Secondly, pediatric patients are the recipients of unique forms of injury causing blowout fractures. We have managed pediatric blowout fractures caused by a knee striking the orbit during a cannonball dive into the swimming pool, by blunt trauma suffered during the collapse of a cheerleader pyramid, by a horse rolling over the patient during a barrel race, and by a thrown softball, among others. This contrasts with the more frequent findings of assault, falls, and motor vehicle accidents in an older patient population.
Blowout fractures of the orbital floor are a frequent sequela of blunt facial and head trauma. The most common cause of pediatric orbital fractures is sports injuries, assault, and motor vehicle accidents . Two mechanisms have been attributed to the cause of orbital floor fractures. An acute increase in pressure within the orbit represents the hydraulic mechanism. The buckling theory suggests a pressure wave transmission through the bones in the orbit, fracturing the weakest point. Multiple studies have proven that it is a combination of the two causes the fractures [11, 12]. Orbital floor fractures frequently cause diplopia, usually vertical (Fig. 42.14). This is secondary to either frank entrapment of the inferior orbital tissue in the fracture site or stiffness of the muscle from a contusion or hematoma. Thus, upgaze of the involved eye is restricted and a hypotropia or vertical gaze restriction results. The restriction can occur without entrapment of the inferior rectus muscle. The orbital soft tissue is interlaced with fibrous orbital septa . Entrapment of these septa in the fracture site may be sufficient to cause tethering of the globe with attempted upgaze.

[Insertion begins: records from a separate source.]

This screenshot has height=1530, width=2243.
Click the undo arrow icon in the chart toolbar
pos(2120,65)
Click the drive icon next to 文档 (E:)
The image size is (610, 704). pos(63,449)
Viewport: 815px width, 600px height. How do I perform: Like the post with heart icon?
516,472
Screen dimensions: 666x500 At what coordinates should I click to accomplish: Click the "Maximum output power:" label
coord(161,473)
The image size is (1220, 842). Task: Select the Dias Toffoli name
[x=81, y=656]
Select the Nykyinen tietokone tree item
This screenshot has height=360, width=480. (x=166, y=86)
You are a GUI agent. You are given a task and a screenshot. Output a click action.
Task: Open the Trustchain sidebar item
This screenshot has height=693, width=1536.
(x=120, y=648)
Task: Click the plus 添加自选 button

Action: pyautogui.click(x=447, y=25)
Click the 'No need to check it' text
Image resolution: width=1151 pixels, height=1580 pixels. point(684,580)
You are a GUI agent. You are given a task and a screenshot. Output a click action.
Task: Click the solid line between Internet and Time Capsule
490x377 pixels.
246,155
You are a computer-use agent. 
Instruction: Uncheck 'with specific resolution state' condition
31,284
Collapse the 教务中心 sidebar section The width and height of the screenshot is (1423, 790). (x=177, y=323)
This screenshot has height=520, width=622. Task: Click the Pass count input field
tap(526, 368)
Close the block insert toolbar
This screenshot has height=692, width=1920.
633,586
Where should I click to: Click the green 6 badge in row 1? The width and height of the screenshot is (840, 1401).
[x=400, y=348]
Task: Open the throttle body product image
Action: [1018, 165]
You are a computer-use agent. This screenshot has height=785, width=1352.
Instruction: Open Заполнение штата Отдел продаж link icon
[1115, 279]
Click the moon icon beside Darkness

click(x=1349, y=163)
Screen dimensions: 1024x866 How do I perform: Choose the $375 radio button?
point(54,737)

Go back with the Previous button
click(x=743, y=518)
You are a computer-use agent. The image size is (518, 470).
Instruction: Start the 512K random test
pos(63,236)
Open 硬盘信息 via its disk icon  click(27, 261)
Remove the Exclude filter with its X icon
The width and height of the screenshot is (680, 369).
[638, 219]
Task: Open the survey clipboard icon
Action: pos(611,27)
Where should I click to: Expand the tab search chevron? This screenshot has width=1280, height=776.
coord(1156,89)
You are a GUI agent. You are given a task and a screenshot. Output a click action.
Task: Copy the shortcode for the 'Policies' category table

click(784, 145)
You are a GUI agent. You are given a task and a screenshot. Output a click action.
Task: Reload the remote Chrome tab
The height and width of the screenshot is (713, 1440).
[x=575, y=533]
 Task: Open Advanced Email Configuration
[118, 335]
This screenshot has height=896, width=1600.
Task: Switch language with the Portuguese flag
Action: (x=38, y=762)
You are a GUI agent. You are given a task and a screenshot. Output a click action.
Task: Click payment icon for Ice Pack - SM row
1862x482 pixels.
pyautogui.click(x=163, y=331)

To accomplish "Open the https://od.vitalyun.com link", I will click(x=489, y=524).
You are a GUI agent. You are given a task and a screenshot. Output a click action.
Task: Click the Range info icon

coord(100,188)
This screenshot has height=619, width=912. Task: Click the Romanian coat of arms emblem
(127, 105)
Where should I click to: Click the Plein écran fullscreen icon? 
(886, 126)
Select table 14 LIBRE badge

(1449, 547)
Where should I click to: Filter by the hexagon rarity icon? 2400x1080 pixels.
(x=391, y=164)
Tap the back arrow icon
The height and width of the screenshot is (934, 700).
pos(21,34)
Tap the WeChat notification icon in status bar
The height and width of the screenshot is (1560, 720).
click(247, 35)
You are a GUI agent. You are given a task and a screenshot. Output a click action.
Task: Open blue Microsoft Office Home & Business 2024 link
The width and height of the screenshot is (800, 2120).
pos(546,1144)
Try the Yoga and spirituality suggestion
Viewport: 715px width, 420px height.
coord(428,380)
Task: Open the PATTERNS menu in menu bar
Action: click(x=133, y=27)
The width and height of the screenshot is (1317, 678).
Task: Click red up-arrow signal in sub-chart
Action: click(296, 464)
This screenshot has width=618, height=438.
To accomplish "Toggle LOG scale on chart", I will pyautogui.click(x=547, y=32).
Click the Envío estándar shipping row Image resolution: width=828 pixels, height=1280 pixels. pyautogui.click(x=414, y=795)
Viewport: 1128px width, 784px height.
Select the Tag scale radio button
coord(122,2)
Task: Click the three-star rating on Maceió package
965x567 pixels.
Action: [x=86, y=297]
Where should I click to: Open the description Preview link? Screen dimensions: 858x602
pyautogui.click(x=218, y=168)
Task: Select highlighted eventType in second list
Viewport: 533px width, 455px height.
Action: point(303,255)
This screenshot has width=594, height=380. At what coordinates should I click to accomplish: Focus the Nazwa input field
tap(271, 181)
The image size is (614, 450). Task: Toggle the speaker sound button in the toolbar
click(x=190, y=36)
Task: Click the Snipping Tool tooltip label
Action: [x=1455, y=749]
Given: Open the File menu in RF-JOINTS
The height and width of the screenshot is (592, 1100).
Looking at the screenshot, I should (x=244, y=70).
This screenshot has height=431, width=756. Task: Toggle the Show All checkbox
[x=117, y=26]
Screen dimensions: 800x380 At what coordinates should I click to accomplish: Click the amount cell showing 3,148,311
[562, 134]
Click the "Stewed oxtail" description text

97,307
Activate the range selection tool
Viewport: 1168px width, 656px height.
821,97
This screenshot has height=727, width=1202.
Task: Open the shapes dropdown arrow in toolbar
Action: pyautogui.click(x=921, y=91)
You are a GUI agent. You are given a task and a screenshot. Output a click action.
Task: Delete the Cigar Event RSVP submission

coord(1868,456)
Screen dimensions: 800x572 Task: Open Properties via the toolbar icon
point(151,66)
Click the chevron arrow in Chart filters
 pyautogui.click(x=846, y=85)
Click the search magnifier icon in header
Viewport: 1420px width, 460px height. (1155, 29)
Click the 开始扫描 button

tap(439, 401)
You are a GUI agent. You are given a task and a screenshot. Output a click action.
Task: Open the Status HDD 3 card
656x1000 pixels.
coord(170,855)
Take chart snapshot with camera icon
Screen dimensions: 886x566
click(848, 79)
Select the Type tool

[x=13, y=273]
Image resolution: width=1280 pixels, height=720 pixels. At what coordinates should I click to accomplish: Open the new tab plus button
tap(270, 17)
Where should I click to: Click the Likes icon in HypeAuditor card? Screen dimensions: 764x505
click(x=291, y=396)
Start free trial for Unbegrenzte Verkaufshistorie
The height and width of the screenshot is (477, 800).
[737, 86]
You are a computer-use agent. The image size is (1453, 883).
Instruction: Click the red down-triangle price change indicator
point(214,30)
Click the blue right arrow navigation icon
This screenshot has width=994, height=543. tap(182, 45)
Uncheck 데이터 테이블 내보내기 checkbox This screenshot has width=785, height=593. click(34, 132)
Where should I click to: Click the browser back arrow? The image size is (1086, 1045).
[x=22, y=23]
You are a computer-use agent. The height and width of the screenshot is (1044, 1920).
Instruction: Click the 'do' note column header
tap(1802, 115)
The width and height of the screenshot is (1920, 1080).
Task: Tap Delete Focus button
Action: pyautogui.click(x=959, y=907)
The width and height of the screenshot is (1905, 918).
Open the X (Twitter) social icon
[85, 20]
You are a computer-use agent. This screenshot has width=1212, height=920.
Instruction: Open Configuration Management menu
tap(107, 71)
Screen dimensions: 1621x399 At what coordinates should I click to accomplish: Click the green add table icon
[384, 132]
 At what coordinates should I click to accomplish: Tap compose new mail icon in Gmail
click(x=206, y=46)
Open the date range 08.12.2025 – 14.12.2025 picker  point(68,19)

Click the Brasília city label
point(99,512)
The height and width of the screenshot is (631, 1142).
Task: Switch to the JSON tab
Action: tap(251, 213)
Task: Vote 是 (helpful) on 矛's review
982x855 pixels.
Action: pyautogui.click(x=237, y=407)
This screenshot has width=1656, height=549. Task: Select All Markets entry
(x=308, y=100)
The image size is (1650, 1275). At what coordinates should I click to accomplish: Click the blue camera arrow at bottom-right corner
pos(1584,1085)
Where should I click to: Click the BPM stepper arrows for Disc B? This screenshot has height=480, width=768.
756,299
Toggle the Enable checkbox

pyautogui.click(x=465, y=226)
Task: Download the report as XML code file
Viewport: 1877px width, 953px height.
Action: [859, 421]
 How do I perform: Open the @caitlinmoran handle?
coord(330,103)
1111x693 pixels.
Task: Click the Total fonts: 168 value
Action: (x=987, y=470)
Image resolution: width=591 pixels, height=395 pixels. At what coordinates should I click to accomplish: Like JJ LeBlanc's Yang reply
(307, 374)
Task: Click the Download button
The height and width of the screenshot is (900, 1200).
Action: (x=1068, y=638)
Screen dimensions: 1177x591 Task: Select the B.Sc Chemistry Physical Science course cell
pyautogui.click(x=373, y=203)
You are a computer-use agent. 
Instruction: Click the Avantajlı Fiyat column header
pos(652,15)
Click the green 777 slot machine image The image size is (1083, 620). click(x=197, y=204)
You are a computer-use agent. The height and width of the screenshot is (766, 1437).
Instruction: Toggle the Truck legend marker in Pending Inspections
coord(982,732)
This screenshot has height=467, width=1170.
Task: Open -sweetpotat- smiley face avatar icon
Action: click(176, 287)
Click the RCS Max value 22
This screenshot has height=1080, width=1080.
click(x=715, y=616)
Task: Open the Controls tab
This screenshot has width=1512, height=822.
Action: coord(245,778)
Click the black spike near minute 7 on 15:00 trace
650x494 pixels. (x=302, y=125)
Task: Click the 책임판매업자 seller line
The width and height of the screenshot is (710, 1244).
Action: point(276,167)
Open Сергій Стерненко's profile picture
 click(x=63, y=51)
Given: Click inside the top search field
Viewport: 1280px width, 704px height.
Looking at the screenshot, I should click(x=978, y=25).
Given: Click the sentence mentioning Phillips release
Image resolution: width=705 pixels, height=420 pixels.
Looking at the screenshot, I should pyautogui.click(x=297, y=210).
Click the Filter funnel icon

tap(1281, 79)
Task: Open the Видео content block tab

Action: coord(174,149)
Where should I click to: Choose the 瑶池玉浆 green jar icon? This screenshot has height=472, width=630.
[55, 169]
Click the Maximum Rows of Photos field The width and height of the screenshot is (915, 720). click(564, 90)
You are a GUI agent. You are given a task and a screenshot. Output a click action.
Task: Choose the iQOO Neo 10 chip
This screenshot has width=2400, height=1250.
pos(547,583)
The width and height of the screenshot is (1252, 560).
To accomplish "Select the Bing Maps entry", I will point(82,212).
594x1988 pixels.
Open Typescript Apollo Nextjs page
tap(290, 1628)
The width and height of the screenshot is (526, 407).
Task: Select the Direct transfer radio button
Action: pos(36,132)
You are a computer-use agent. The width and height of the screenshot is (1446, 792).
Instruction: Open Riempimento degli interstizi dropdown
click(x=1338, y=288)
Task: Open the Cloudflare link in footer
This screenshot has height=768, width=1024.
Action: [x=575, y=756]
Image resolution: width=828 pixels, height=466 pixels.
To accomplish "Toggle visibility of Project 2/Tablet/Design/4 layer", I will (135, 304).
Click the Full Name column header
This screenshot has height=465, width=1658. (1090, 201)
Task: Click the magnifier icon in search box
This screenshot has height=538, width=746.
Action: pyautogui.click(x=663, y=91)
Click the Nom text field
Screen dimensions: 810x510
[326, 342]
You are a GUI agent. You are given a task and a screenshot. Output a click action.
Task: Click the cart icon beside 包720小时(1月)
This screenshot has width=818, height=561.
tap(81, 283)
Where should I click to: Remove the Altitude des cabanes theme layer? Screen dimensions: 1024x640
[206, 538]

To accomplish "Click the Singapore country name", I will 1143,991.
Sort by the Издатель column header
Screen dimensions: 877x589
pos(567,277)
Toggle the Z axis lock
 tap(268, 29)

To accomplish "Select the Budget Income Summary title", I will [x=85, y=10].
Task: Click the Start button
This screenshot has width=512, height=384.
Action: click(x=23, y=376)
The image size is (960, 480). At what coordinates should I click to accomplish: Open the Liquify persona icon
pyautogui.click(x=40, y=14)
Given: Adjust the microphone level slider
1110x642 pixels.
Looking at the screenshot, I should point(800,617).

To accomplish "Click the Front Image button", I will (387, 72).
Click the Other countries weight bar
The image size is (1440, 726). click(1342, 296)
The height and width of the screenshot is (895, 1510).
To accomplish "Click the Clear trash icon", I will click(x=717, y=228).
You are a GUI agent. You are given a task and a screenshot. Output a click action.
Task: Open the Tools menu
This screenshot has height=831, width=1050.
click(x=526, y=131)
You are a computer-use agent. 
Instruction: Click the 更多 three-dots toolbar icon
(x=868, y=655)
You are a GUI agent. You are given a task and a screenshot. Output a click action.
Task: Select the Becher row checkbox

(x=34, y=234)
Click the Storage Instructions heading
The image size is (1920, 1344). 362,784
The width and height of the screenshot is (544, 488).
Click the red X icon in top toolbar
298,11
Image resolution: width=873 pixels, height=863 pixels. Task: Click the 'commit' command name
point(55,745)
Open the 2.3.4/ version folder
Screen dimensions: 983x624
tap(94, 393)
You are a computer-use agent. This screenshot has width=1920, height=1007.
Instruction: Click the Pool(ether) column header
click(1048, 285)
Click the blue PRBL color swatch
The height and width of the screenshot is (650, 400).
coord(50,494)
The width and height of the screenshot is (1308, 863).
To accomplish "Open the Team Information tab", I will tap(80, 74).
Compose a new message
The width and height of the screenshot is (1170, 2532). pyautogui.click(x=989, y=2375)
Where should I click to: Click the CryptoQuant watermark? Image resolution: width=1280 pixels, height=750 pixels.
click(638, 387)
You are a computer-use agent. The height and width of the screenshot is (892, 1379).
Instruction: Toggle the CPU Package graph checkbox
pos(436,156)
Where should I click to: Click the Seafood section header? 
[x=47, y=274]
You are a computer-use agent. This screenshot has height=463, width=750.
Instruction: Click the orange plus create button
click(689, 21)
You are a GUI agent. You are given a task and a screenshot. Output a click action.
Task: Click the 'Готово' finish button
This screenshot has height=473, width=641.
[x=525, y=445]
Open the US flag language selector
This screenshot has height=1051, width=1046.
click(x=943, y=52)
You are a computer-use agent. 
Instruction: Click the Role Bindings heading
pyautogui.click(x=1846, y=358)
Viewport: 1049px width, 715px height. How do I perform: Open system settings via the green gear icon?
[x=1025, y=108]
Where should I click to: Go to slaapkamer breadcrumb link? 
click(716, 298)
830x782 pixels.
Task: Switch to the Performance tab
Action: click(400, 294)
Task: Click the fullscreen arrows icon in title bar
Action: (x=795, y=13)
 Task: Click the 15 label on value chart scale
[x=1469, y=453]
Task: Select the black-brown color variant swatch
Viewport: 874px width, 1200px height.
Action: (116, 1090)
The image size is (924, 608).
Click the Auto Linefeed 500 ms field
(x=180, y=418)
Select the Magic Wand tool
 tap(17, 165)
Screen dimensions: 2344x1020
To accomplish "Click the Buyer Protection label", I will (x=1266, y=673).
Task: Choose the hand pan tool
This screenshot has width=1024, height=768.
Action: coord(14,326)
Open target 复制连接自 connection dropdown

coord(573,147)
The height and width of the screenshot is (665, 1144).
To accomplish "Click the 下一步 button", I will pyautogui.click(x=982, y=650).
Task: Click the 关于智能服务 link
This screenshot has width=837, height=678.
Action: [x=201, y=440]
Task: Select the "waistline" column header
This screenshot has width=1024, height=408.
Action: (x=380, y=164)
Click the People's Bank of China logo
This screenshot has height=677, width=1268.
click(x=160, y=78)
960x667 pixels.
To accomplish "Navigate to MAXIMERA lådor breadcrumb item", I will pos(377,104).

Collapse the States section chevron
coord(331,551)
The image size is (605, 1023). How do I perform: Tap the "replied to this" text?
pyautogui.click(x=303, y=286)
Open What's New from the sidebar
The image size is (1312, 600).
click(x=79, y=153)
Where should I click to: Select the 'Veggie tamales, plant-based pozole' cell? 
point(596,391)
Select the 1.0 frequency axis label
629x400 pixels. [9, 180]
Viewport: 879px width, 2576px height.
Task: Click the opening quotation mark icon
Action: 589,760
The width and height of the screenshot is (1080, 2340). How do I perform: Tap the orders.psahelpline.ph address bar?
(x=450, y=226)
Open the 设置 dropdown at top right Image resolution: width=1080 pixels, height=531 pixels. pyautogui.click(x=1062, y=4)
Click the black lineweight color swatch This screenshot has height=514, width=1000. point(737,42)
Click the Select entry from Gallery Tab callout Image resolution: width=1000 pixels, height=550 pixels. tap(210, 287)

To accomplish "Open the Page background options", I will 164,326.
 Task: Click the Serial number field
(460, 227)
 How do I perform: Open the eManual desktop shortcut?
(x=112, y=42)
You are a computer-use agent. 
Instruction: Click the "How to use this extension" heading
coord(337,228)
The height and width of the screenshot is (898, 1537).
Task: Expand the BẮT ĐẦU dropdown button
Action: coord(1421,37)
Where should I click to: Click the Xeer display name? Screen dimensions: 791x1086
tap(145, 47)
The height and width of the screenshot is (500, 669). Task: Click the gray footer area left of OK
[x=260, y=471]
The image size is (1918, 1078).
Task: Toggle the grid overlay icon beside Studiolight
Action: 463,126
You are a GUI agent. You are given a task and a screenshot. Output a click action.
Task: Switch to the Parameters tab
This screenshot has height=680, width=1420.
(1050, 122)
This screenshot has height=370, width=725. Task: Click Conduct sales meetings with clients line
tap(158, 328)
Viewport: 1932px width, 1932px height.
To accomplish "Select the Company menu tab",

Vertical gaze restriction left eye. Vertical gaze restriction from entrapment of the inferior rectus muscle following blunt trauma to the left orbit
The presence of entrapment is most accurately determined by forced duction testing. This test is difficult to perform on pediatric patients and usually requires general anesthesia. When performed, inferior tethering is evaluated by grasping the insertion of the inferior rectus (−7.0 mm below the limbus at the 6 o’clock position). Superior traction applied to the inferior rectus will then reveal the presence or absence of tethering. Alternatively, one can grasp the globe at the 3 and 9 o’clock position to apply superior traction. This eliminates the risk of scratching the cornea should the instrument slip. In an older or otherwise cooperative child, use of a cotton-tipped pad applicator after instillation of topical anesthesia may give some indication of restriction (see Chap. 11).
The other serious sequela of an orbital floor fracture is enophthalmos caused by a significant increase in the orbital volume. This is secondary to a traumatic decompression of orbital soft tissues into the maxillary sinus, ethmoid sinus, or both. Fractures large enough to cause enophthalmos will often not entrap the inferior orbital tissue because the bone fragments are widely spread and no trapdoor capable of pinching tissue exists. A large fracture of the orbital floor should be suspected when the acutely injured patient is enophthalmic at the time of the initial exam (Fig. 42.15).